A Unilinguist: As if I don't talk enough in real life..

Tuesday, August 23, 2005

Brief blurbs on brevity

*msn: Shooting up the melancholia – overdosing on the pain

Some days I miss the books I read when I was young – Dickens, Bronte (all of them), Doyle and Poe; especially when I read the books I read now that I’m not all that young anymore.

It seems to me that there are a whole lot less words nowadays, with prose so short and terse it seems the whole point is to get the point across, and nothing more. With words once ugly and discordant now written for the newness and the jarringly trendiness of them all.

Which is not to say that clean and simple words can’t be beautiful, but simply that they not always are these days.

Language written like sung silk slipping off leaves and sheaves of paper become rarer by the day.

Stories spun of old and tired plots, of Guy Meets Girl and Girl Meets Guy, of cliched angst and chic chick lit are common as carbon, with diamonds few and thinly spread.

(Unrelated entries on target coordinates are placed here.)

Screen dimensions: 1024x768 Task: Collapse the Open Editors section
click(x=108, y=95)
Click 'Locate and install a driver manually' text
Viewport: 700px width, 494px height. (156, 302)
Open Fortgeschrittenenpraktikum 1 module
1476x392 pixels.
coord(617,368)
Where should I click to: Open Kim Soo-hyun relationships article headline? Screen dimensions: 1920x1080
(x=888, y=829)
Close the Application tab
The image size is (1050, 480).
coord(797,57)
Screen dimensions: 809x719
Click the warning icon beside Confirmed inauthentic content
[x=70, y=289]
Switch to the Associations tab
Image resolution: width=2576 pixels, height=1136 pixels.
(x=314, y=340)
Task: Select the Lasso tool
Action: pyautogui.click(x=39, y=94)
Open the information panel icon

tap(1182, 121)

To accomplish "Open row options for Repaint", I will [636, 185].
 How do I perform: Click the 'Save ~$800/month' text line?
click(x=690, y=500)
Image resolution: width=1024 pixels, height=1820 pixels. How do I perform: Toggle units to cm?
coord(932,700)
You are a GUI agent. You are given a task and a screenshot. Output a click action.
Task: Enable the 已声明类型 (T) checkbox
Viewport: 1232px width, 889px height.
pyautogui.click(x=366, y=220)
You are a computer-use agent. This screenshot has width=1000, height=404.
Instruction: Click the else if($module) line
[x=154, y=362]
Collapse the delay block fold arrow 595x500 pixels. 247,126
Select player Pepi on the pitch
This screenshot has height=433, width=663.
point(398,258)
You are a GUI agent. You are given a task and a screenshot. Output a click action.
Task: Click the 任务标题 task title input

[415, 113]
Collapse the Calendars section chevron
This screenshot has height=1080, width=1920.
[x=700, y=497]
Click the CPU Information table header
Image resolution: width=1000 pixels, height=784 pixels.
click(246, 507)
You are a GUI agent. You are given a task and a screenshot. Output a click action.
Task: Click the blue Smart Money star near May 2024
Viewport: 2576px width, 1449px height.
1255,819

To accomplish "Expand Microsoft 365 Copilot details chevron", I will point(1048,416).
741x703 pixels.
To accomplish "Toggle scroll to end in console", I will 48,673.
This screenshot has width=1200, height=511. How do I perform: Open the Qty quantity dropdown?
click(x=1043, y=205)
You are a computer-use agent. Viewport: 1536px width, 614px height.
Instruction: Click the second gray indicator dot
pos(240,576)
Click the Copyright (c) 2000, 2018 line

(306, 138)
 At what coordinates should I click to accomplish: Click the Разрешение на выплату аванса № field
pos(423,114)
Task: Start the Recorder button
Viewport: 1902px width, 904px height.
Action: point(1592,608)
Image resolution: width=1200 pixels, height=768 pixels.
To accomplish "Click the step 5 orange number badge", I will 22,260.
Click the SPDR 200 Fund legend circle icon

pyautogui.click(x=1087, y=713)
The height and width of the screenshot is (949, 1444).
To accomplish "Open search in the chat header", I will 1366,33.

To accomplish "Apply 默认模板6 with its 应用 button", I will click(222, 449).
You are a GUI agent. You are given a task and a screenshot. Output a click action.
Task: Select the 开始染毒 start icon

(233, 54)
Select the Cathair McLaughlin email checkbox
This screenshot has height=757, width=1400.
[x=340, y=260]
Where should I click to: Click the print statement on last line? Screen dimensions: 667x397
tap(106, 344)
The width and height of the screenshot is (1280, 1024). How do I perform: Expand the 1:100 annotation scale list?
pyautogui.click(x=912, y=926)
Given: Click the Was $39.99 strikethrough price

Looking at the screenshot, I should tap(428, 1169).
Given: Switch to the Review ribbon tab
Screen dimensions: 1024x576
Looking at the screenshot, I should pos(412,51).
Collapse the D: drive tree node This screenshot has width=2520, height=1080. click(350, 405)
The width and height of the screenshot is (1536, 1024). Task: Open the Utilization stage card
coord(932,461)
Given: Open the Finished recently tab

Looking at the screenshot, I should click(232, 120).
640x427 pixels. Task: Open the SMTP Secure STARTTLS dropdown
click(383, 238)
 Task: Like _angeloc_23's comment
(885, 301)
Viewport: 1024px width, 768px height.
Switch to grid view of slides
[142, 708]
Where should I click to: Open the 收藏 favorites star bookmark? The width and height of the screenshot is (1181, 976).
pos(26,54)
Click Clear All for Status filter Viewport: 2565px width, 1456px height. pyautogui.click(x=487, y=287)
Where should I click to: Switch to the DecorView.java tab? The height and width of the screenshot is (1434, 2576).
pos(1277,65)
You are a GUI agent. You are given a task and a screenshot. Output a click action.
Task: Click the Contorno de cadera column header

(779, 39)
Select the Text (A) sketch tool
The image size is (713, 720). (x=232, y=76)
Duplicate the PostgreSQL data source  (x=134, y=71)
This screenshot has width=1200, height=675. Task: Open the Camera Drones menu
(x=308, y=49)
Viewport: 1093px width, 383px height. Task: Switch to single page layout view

Why the brevity? Why the coarseness of instant literary gratification? Why the hurriedness of e-mails and the complete reluctance to type out words in full?

Science and medicine have made our lives all the longer, but the words with which we fill it seem to diminish both in size and quality by the day.

Some people don’t fill it with words at all, more’s the pity.

Book-based movies and summaries abound, and the original print-captured songs die a silent death. (Of silence. Haha.)

This makes me sad, and mad, but, mostly, I regret forgetting such old friends in favour of the quick and snappy acquaintances I forget soon after parting.

This also scares me, especially when I think of how it will be a hundred years from now.

What words will we lose next? What little ways in which to say the things we want to say would go? And then how would we say them?

Orwell’s frightening premonition of Newspeak rings a distant, hollow, war drum song.